• _Document text_
- - -

Special Correspondent, OKEY MADUFORO, looks at the various dimensions of Biafra self-actualisation struggle and stumbling blocks.
On Tuesday, August 2003, Nigeria literally stood still. Economic and commercial activities were grounded following a directive by the Movement for the Actualisation of the Sovereign State of Biafra (MASSOB) on the Igbo of the defunct Republic of Biafra to sit at home in a bid to make a statement on the battle to emancipate themselves from the Nigerian state.
This order and consequent adherence sent jitters across the country, especially as it appeared a huge threat to the unity, indivisibility and corporate existence of the nation.
The then President Olusegun Obasanjo was hardly amused at the frightening development but laboured to downplay the significance of the situation.
MASSOB leads the struggle
That first salvo by MASSOB, somehow, became the take-off point for contemporary South East self-actualisation in the face of contradictions in Nigeria since the collapse of earlier efforts in the events that culminated in the 1967-1970 civil war.
Those who never took the action serious later came to terms with the stack realities of what Ndigbo actually wanted in the Nigerian polity.
Ever since, the battle had remained constant and the impressions it made on other Nigerians have been deep and undiluted.
The emergence of Ralph Uwazuruike, the MASSOB leader, to firm through the struggle almost succeeded in selling the impression of arrival of yet another leader for Biafra emancipation at a time Dim Chukwuemeka Odumegwu Ojukwu (of blessed memory) had retired from active engagements.
What particularly gave weight to the optimism was that Uwazuruike’s emergence coincided with time the late Biafran leader had openly confessed his frustration in not having a strong character to take over from him. Ojukwu was quoted as saying: “I have been running a relay race and when I looked up in search of whom I will hand over the baton, I saw nobody.” This solemn lamentation by the stoic Ikemba readily threw up the MASSOB leader as the arrowhead of the renewed Igbo self-actualisation agenda.
Incidentally, Uwazuruike, earlier in the course of the struggle, cut the picture of the late Indian freedom fighter, Mahatma Gandhi, who secured independence for his people without firing a shot.

- - -

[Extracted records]

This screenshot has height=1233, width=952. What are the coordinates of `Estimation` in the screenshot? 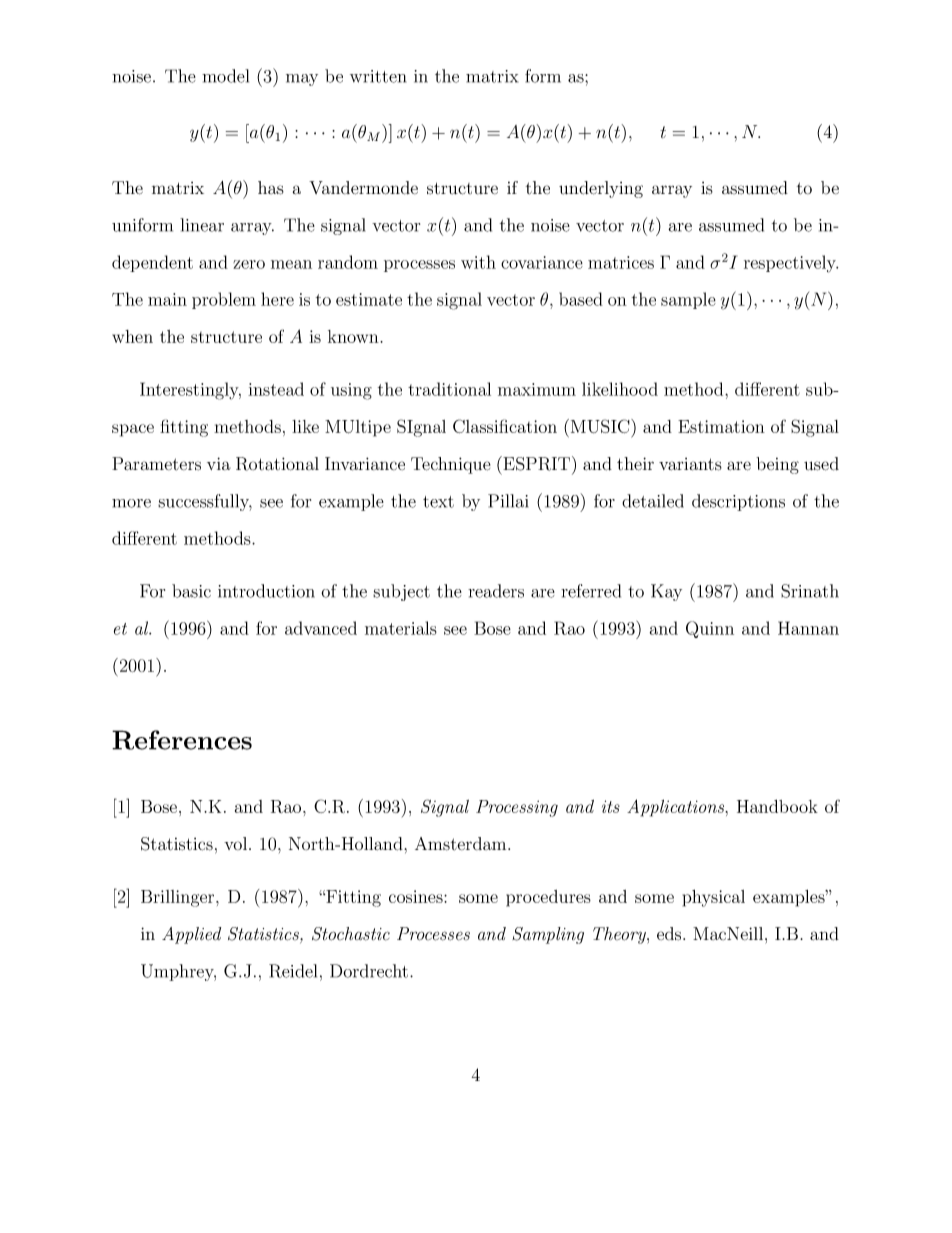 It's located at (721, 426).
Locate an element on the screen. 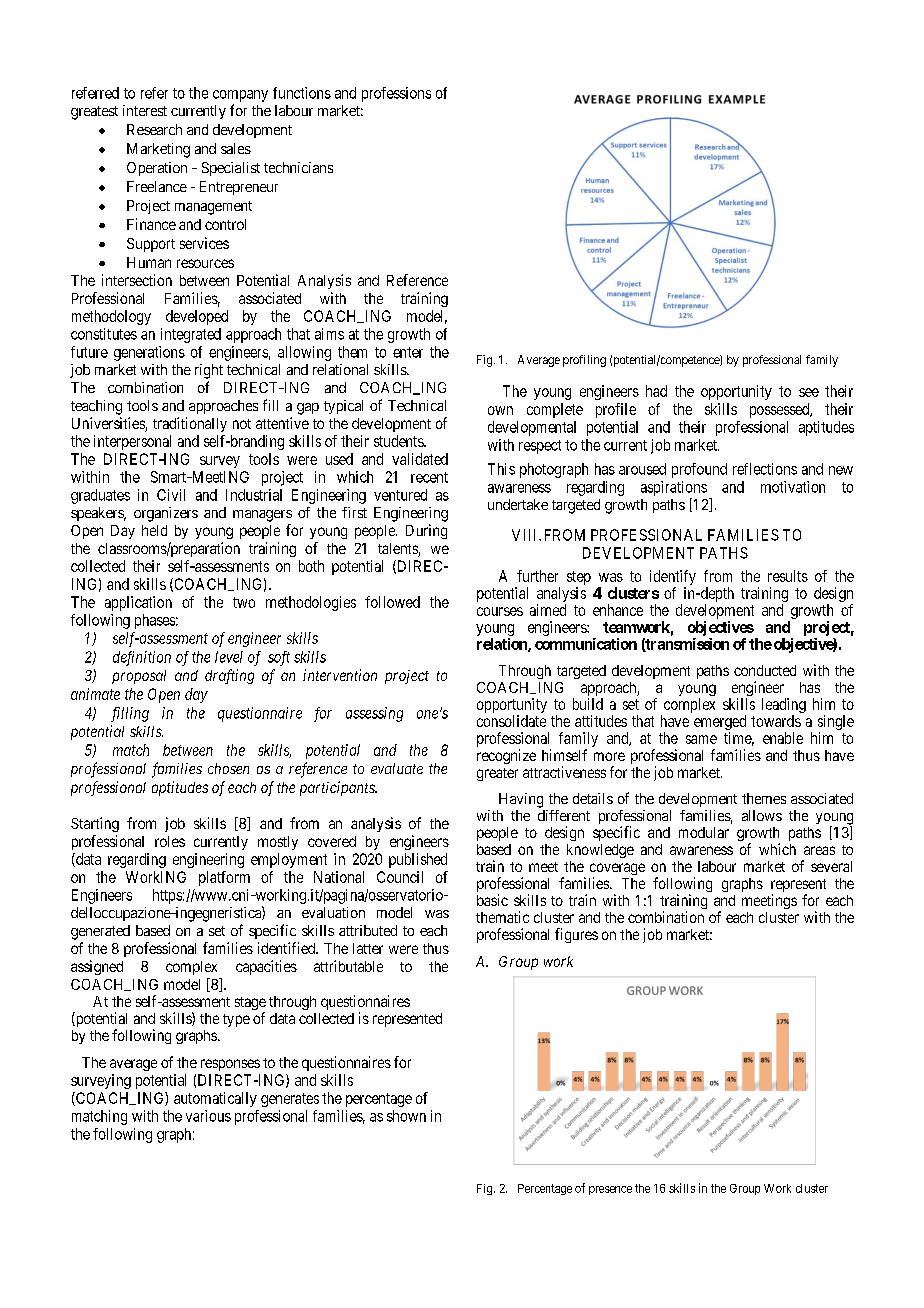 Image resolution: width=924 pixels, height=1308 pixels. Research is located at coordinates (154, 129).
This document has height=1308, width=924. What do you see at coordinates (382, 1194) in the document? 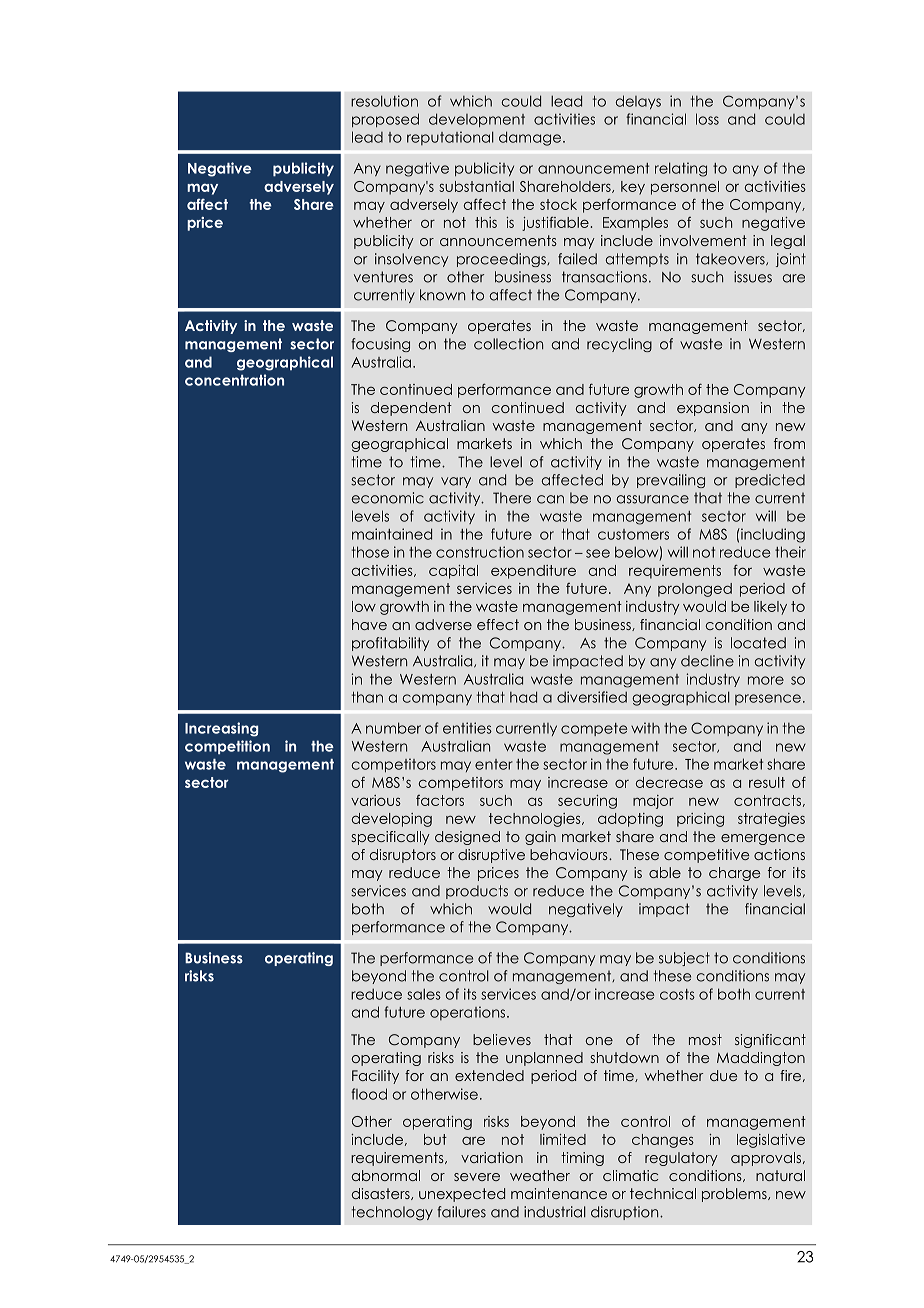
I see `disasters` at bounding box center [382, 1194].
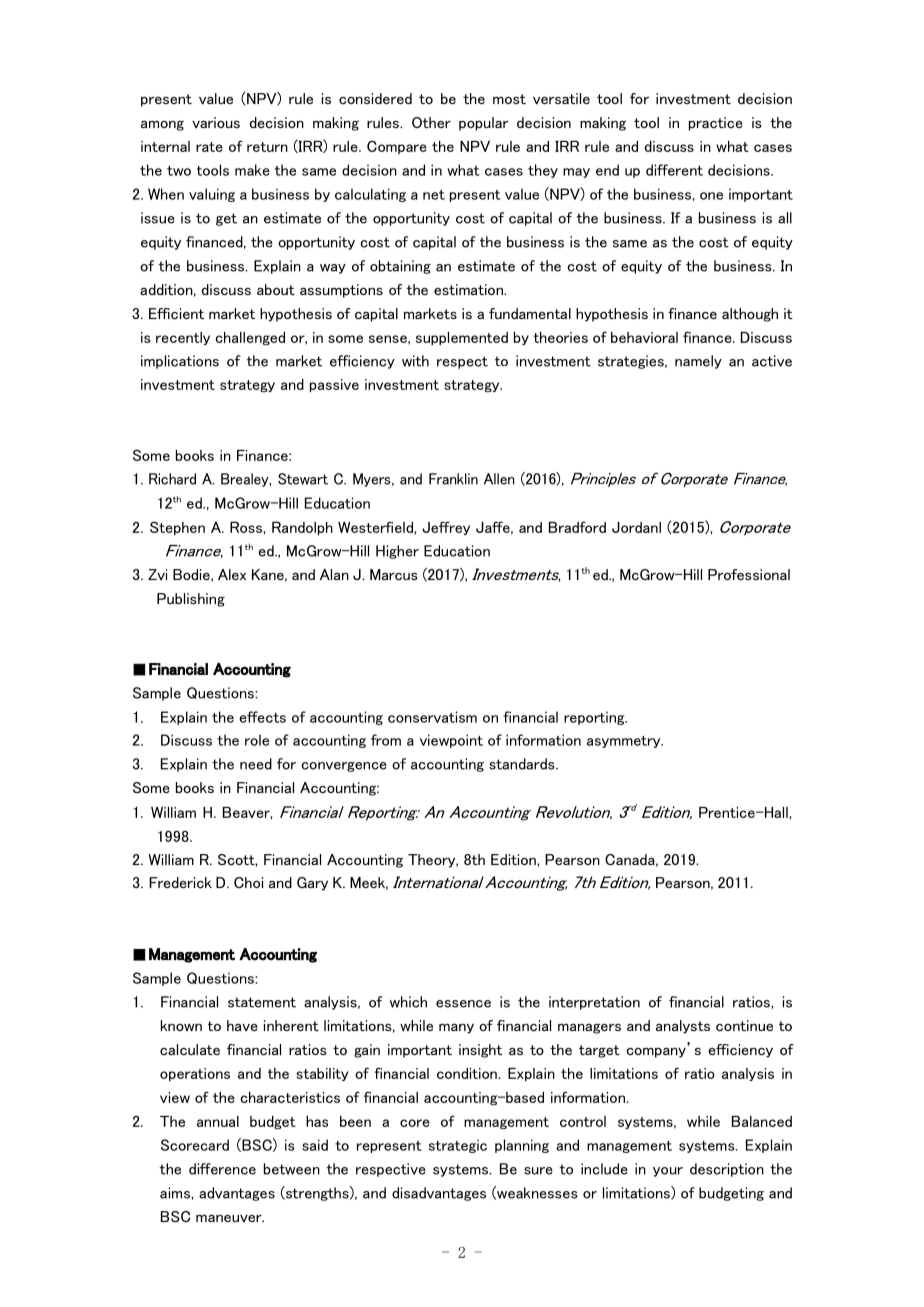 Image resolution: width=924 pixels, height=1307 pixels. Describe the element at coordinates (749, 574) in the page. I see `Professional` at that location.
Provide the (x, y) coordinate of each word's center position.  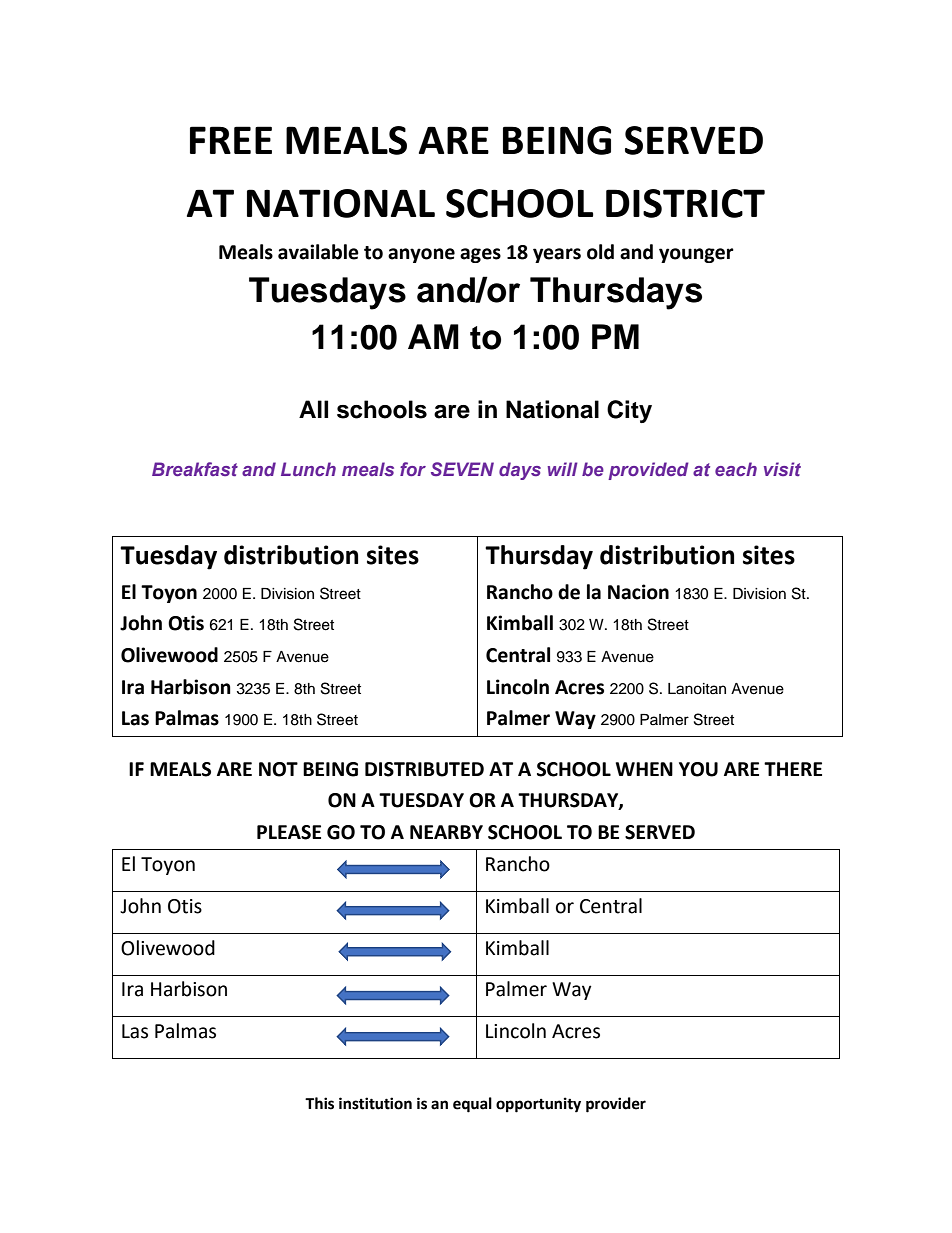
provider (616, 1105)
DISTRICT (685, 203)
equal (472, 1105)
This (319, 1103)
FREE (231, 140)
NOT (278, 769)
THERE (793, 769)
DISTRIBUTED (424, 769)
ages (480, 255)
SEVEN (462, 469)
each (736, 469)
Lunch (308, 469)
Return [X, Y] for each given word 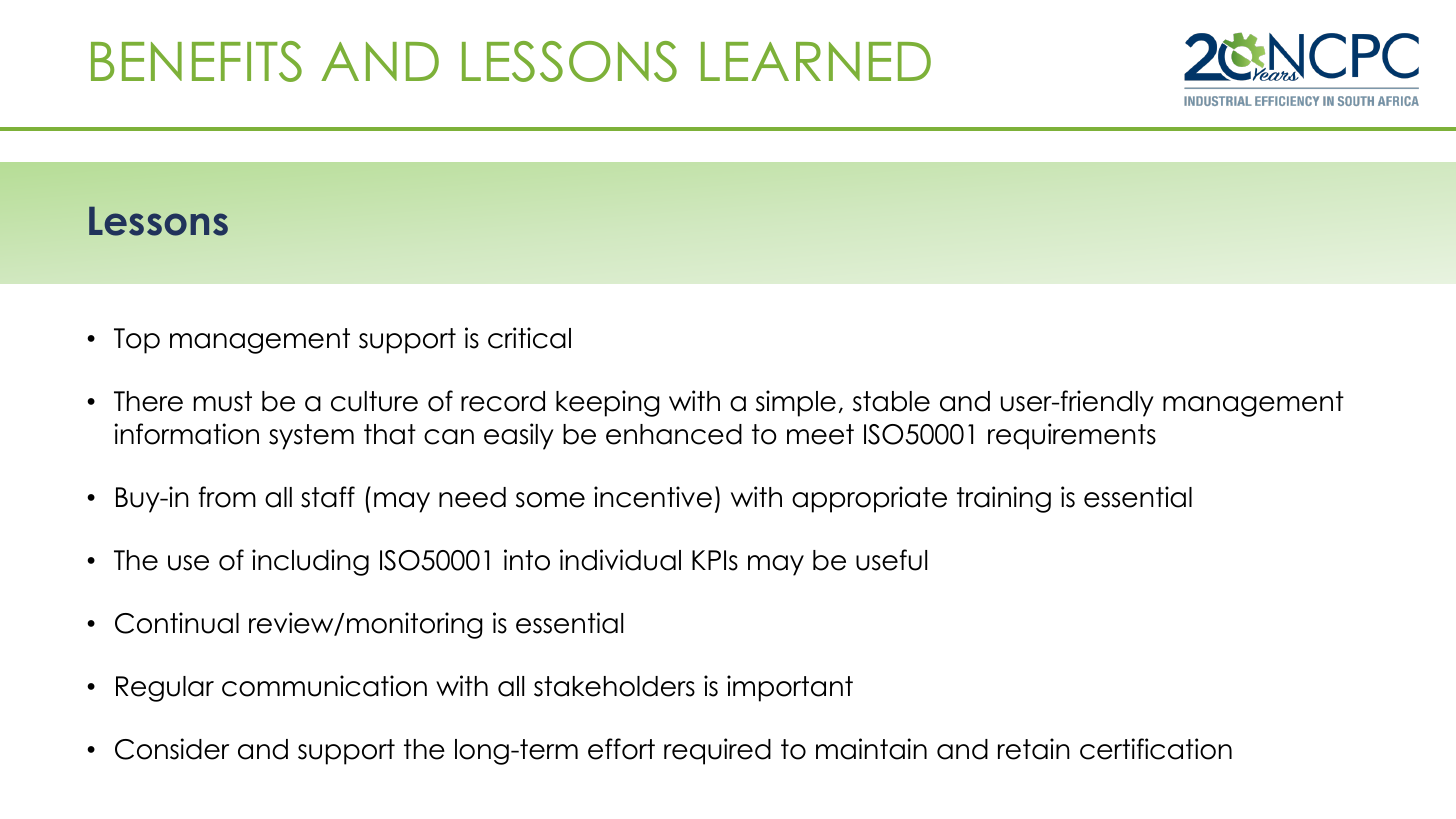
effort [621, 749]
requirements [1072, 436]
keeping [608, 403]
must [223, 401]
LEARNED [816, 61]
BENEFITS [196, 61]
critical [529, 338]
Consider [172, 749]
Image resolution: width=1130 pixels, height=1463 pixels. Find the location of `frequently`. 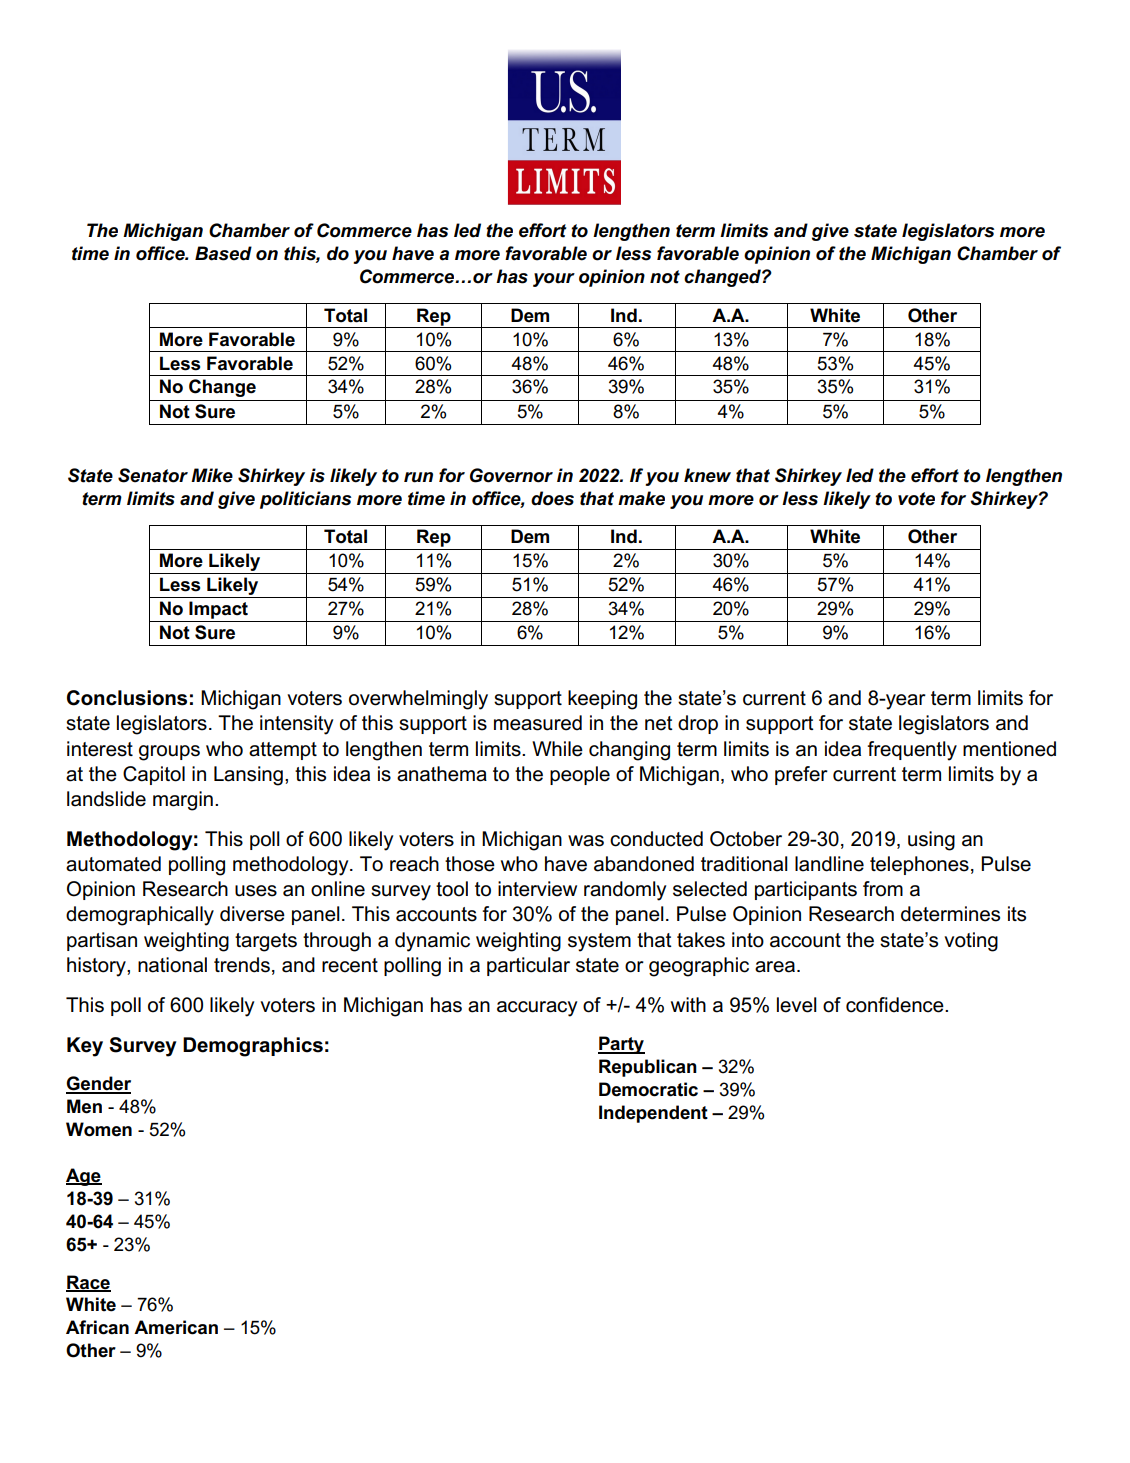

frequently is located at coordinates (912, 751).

- - -

• _What this task involves_
Update the passage of the Biafra article starting at "The emergence of" and ending at "Igbo self-actualisation agenda.", replacing "relay race" with "long race".

• _Result_
The emergence of Ralph Uwazuruike, the MASSOB leader, to firm through the struggle almost succeeded in selling the impression of arrival of yet another leader for Biafra emancipation at a time Dim Chukwuemeka Odumegwu Ojukwu (of blessed memory) had retired from active engagements.
What particularly gave weight to the optimism was that Uwazuruike’s emergence coincided with time the late Biafran leader had openly confessed his frustration in not having a strong character to take over from him. Ojukwu was quoted as saying: “I have been running a long race and when I looked up in search of whom I will hand over the baton, I saw nobody.” This solemn lamentation by the stoic Ikemba readily threw up the MASSOB leader as the arrowhead of the renewed Igbo self-actualisation agenda.